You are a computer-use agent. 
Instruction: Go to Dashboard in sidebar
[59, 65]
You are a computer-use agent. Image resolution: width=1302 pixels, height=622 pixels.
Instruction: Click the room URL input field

-------

About this task: In the material above, please find every line that includes the word "agent" and copy it.

Task solution:
You are a computer-use agent. 
You are a computer-use agent. Image resolution: width=1302 pixels, height=622 pixels.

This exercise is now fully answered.